5.       Below are extracts from "Prison: a view from inside" - written by a prisoner that is serving a 5.5 year sentence in a UK prison that reflects on how his preconceptions about criminal justice have changed since entering the prison gates.

"They (inmates) have differing needs, hopes, personalities, ages, talents, nationalities, educations, family, social and professional backgrounds. All distinctions are lost upon entering prison when all reach an equal, base level. Over time prison grinds inmates down diminishing previously positive aspects of their lives. ....Conversely, prolonged prison makes future criminality more viable - detachment from social groups, institutionalisation, eroding of self-esteem all impact the already reduced alternatives of an ex-con. .....Prison is a place where both people needing (drugs) rehab and those supplying drugs to the vulnerable are sent. The combination seems doomed to fail, and it does. Drugs are widely available in prisons and heroin addiction is exploding (creating more long term addicts), partly as it's less detectable than cannabis in prison urine tests. ... Prison is a 'university of crime'... I believe there is no better place to learn about crime and become more aggressive."

6.        In 2009 the U.K. Prison Reform Trust -

           *        published figures showing some prisons are housing almost double the number of prisoners they were intended to hold; and

           *        found that overcrowded jails were not preventing re-offending with two in three prisoners are reconvicted within two years of release    

"Prison acts as a university of crime for the young," the Trust concluded, with those under 20 serving short sentences for petty crimes most likely to be reconvicted.

Juliet Lyon, director of the Prison Reform Trust said:

"Pressure on public spending means that ministers can no longer afford to be complacent about prison overcrowding or the high reconviction rates it leads to simply building more prisons is an expensive dead end.  Investment in prevention, treatment for addicts and mental healthcare would all pay dividends.
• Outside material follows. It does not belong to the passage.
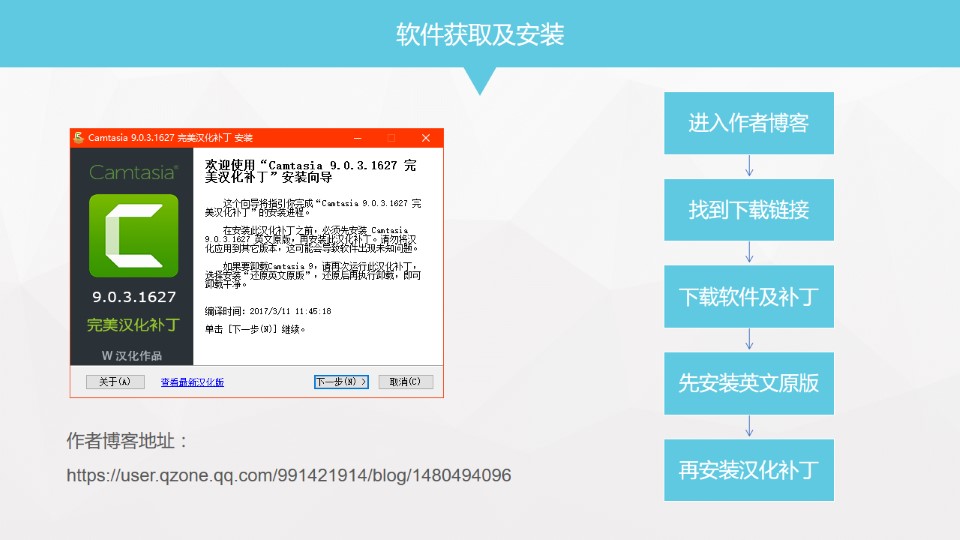960x540 pixels.
Task: Click the qzone blog URL text
Action: (x=289, y=476)
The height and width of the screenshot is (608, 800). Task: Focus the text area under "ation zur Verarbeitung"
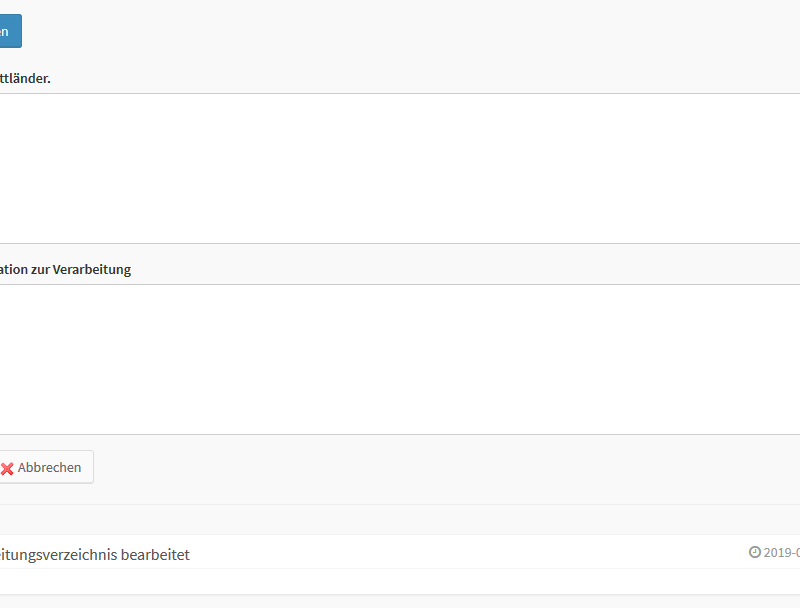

After more than 10 years of lurching from crisis to crisis it must be time for coordinated effort across departments and authoritative leadership."

Meanwhile Liberal Democrat justice spokesman Paul Holmes said: "These deeply troubling figures highlight the chronic failure of this government's prison policy.

"Labour's obsession with sounding tough on crime has left our prisons dangerously overcrowded with sky-high re-offending rates.  Ministers must realise the bankruptcy of their approach and focus instead on what works."

However a Ministry of Justice spokesperson said:

        "We will always provide enough prison places for serious and persistent offenders.

         The Government is pursuing an extensive building programme to expand the prison estate and expect to deliver an additional 1,750 places in 2009.  This is intended to provide us with sufficient space to modernise the estate and ensure prisons remain places of both punishment and reform."

The most overcrowded prison in England and Wales, according to official figures, is Shrewsbury, which currently holds 316 men, despite being designed to hold just 177.

Earlier in the year the government was forced to scrap plans to build so-called Titan prisons in the face of widespread condemnation from opposition and reform groups.

7.       Renowned Professor of Criminology at Liverpool John Moores University, Joe Sim, contends that the prison system does not meet its stated aims to rehabilitate, deter and incapacitate offenders.  In a video and the below two publications Joe Sim makes the case for a more humane and effective system:

          *        Liverpool: A Broken Prison in a Broken System - Joe Sim is Professor of Criminology, Liverpool John Moores University

          *        Punishment and prisons -- leading criminologist argues for a new way of thinking -

8.       Many aspects of the prison environment are impediments to rehabilitation extracts the section titled "REHABILITATION " in SOCIETY’S RESPONSE TO THE VIOLENT OFFENDER - Australian Institute of Criminology which re-enforces that treatment of criminals is an exceedingly complex issue that ideally has to be tailored according to the plethora of factors that influenced the particular crime, particularly as "for well over a century, prisons have been referred to as 'schools of crime'."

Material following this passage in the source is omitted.